A function that determines whether a neuron fires, introducing non-linearity into a neural network.
An activation function is a mathematical function applied to each neuron in a neural network that determines whether that neuron should fire — whether its output contributes to the network's final computation. It takes the weighted sum of the neuron's inputs and applies a transformation that determines the neuron's output signal.

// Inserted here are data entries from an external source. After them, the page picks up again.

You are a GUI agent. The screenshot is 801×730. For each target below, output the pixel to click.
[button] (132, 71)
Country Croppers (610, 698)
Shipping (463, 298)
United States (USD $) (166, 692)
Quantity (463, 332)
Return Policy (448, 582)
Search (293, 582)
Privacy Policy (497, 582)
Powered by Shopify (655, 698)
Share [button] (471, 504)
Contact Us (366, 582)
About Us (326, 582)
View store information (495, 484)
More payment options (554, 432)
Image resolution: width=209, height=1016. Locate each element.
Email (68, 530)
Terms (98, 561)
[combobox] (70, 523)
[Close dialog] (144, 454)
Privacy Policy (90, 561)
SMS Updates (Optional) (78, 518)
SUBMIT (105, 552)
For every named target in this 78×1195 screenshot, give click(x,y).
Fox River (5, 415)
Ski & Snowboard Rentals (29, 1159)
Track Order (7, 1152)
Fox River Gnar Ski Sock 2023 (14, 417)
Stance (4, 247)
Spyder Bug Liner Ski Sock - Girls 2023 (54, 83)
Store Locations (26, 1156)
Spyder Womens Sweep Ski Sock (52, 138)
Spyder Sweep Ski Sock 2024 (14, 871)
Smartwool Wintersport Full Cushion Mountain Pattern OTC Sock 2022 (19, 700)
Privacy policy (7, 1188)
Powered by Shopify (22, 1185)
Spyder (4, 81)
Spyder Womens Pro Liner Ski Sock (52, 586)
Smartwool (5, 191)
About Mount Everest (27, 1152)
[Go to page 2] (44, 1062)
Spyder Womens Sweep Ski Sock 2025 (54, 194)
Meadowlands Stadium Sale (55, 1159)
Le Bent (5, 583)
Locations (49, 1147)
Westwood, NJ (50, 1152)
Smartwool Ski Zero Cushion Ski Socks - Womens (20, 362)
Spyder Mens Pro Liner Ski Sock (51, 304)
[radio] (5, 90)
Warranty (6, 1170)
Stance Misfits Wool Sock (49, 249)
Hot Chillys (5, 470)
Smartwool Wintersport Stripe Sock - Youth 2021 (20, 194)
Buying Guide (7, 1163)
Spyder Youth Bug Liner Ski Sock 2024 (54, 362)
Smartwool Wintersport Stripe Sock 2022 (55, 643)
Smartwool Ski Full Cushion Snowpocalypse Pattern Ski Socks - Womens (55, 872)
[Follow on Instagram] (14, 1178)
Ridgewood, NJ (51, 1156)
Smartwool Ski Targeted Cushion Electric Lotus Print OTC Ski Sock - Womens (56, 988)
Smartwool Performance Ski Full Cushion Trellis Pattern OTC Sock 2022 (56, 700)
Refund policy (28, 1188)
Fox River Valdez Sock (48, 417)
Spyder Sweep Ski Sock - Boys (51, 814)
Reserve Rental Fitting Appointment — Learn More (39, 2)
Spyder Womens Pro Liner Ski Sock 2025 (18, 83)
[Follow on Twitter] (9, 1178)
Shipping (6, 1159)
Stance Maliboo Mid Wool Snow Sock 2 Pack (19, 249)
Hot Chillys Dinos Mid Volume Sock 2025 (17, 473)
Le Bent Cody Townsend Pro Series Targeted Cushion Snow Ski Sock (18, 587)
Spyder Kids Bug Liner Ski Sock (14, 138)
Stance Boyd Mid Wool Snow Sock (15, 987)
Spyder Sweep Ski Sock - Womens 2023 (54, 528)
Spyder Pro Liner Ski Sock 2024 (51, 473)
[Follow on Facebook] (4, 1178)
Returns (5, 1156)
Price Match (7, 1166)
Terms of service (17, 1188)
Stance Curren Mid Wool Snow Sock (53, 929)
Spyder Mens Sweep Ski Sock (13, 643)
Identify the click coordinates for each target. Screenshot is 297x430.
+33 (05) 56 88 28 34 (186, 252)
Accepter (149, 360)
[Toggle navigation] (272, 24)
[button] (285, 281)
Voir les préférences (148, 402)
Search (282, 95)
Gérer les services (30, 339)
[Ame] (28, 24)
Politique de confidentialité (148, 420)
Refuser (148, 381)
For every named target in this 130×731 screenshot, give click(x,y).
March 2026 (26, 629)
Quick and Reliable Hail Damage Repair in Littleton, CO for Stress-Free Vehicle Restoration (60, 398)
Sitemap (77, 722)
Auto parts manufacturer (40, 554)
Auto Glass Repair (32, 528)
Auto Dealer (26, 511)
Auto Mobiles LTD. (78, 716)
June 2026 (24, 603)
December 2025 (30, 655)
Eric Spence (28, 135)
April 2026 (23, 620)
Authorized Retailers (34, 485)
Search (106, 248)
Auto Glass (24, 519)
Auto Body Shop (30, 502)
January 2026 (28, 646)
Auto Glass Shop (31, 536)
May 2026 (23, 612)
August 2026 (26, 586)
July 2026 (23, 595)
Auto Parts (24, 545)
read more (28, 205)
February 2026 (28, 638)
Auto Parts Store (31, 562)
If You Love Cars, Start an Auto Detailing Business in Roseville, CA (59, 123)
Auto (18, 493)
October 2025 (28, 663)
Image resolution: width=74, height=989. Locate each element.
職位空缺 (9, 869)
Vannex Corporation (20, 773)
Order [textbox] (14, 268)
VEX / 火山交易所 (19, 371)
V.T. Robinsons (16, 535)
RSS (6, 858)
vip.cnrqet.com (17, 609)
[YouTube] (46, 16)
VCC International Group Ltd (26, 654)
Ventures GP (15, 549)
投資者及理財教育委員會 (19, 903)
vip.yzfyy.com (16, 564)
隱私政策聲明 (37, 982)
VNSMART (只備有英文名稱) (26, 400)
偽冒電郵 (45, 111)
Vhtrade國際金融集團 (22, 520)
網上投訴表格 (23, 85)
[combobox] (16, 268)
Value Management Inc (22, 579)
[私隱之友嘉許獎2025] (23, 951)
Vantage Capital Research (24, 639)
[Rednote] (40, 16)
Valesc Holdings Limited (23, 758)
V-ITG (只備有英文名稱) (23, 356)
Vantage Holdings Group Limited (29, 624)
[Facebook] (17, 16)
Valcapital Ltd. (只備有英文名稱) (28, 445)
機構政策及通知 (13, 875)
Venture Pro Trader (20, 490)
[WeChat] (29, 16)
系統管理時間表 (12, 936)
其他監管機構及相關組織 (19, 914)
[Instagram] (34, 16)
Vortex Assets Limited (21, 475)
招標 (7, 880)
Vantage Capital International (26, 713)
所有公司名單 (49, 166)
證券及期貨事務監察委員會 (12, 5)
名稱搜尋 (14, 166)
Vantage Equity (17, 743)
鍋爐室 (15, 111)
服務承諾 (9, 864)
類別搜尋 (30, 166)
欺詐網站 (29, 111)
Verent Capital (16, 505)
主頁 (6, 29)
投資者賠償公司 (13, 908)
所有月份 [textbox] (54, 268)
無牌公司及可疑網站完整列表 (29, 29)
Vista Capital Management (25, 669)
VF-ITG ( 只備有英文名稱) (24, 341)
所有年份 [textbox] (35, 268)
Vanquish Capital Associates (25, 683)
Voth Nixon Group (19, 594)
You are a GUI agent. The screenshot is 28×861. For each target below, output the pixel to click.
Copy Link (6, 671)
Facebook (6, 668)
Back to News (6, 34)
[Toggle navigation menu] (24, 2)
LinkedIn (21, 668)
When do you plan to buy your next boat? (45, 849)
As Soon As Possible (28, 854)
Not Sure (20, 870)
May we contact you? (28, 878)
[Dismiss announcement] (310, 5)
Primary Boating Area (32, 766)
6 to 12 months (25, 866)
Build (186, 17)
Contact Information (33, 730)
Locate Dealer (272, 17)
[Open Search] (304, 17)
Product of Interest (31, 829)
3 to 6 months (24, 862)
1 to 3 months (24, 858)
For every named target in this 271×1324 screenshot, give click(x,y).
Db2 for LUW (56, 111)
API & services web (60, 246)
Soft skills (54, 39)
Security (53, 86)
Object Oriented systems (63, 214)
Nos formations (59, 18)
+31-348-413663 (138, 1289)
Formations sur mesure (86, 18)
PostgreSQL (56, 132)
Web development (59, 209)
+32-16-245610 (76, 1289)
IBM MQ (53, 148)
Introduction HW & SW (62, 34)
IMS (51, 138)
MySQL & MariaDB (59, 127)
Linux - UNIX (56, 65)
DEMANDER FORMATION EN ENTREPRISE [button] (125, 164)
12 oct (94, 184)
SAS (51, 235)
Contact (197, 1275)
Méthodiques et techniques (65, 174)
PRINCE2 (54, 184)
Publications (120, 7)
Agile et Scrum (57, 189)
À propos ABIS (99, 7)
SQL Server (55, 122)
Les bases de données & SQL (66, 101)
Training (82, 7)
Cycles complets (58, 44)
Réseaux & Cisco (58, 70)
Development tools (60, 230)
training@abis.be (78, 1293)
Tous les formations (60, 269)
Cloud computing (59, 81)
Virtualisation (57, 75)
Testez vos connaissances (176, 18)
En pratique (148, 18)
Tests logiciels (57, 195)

Without activation functions, a neural network would simply compute a chain of linear operations. Stacking linear transformations, no matter how many layers deep, amounts to a single linear transformation — incapable of learning complex, non-linear patterns like visual recognition, language understanding, or strategic reasoning. Activation functions inject the non-linearity that makes deep networks universal function approximators, enabling them to model arbitrary relationships between inputs and outputs.
Different activation functions carry different tradeoffs. Rectified Linear Unit (ReLU) — the dominant default — is computationally cheap and avoids vanishing gradients for positive inputs, but can suffer from dying neurons that never activate. Sigmoid and tanh squash outputs to bounded ranges, useful for probability outputs, but their saturating gradients cause vanishing gradient problems in deep networks. Modern architectures increasingly use Gaussian Error Linear Units (GELU), used in Transformers, or Swish, which adapt better to gradient-based optimization at scale. Some research explores learned or programmatic activation functions as an alternative to hand-designed formulas.
Fundamentally, activation functions remain a hand-designed component rather than something fully theoretically derived. AutoML-based neural architecture search has found task-specific activations that outperform hand-designed ones, suggesting there may exist superior activations not yet discovered. Open questions include whether learned activations will displace hand-designed functions, whether certain activation functions are better suited to specific network architectures or depths, and whether biological neurons employ activation-like functions that could inspire more efficient artificial ones.